Re: [KVM-AUTOTEST PATCH] A test patch - Boot VMs until one of them becomes unresponsive

Michael Goldish <mgoldish@xxxxxxxxxx> · Wed, 10 Jun 2009 07:52:17 -0400 (EDT)

----- "Yolkfull Chow" <yzhou@xxxxxxxxxx> wrote:

> On 06/10/2009 06:03 PM, Michael Goldish wrote:
> > ----- "Yolkfull Chow"<yzhou@xxxxxxxxxx>  wrote:
> >
> >    
> >> On 06/09/2009 05:44 PM, Michael Goldish wrote:
> >>      
> >>> The test looks pretty nicely written. Comments:
> >>>
> >>> 1. Consider making all the cloned VMs use image snapshots:
> >>>
> >>> curr_vm = vm1.clone()
> >>> curr_vm.get_params()["extra_params"] += " -snapshot"
> >>>
> >>> I'm not sure it's a good idea to let all VMs use the same disk
> >>>        
> >> image.
> >>      
> >>> Or maybe you shouldn't add -snapshot yourself, but rather do it
> in
> >>>        
> >> the config
> >>      
> >>> file for the first VM, and then all cloned VMs will have
> -snapshot
> >>>        
> >> as well.
> >>      
> >>>
> >>>        
> >> Yes I use 'image_snapshot = yes' in config file.
> >>      
> >>> 2. Consider changing the message
> >>> " Booting the %dth guest" % num
> >>> to
> >>> "Booting guest #%d" % num
> >>> (because there's no such thing as 2th and 3th)
> >>>
> >>> 3. Consider changing the message
> >>> "Cannot boot vm anylonger"
> >>> to
> >>> "Cannot create VM #%d" % num
> >>>
> >>> 4. Why not add curr_vm to vms immediately after cloning it?
> >>> That way you can kill it in the exception handler later, without
> >>>        
> >> having
> >>      
> >>> to send it a 'quit' if you can't login ('if not
> curr_vm_session').
> >>>
> >>>        
> >> Yes, good idea.
> >>      
> >>> 5. " %dth guest boots up successfully" % num -->   again, 2th and
> 3th
> >>>        
> >> make no sense.
> >>      
> >>> Also, I wonder why you add those spaces before every info
> message.
> >>>
> >>> 6. "%dth guest's session is not responsive" -->   same
> >>> (maybe use "Guest session #%d is not responsive" % num)
> >>>
> >>> 7. "Shut down the %dth guest" -->   same
> >>> (maybe "Shutting down guest #%d"? or destroying/killing?)
> >>>
> >>> 8. Shouldn't we fail the test when we find an unresponsive
> session?
> >>> It seems you just display an error message. You can simply
> replace
> >>> logging.error( with raise error.TestFail(.
> >>>
> >>>        
> >>      
> >>> 9. Consider using a stricter test than just
> >>>        
> >> vm_session.is_responsive().
> >>      
> >>> vm_session.is_responsive() just sends ENTER to the sessions and
> >>>        
> >> returns
> >>      
> >>> True if it gets anything as a result (usually a prompt, or even
> just
> >>>        
> >> a
> >>      
> >>> newline echoed back). If the session passes this test it is
> indeed
> >>> responsive, so it's a decent test, but maybe you can send some
> >>>        
> >> command
> >>      
> >>> (user configurable?) and test for some output.

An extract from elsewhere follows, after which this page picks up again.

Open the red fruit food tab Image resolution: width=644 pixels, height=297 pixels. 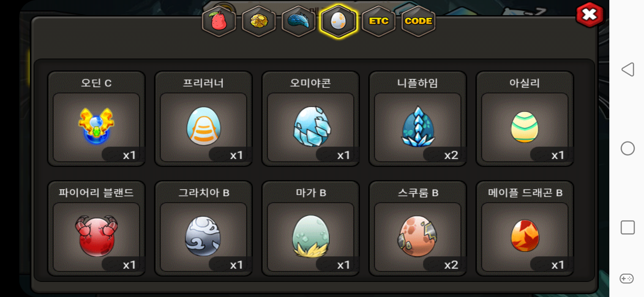(x=219, y=21)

I'm really not
> sure
> >>>        
> >> this
> >>      
> >>> is important, because I can't imagine a session would respond to
> a
> >>>        
> >> newline
> >>      
> >>> but not to other commands, but who knows. Maybe you can send the
> >>>        
> >> first VM
> >>      
> >>> a user-specified command when the test begins, remember the
> output,
> >>>        
> >> and
> >>      
> >>> then send all other VMs the same command and make sure the output
> is
> >>>        
> >> the
> >>      
> >>> same.
> >>>
> >>>        
> >> maybe use 'info status' and send command 'help' via session to vms
> and
> >> compare their output?
> >>      
> > I'm not sure I understand. What does 'info status' do? We're talking
> about
> > an SSH shell, not the monitor. You can do whatever you like, like
> 'uname -a',
> > and 'ls /', but you should leave it up to the user to decide, so
> he/she
> > can specify different commands for different guests. Linux commands
> won't
> > work under Windows, so Linux and Windows must have different
> commands in
> > the config file. In the Linux section, under '- @Linux:' you can
> add
> > something like:
> >
> > stress_boot:
> >      stress_boot_test_command = uname -a
> >
> > and under '- @Windows:':
> >
> > stress_boot:
> >      stress_boot_test_command = ver && vol
> >
> > These commands are just naive suggestions. I'm sure someone can
> think of
> > much more informative commands.
> >    
> That's really good suggestions.  Thanks, Michael.  And can I use 
> 'migration_test_command' instead?

Not really. Why would you want to use another test's param?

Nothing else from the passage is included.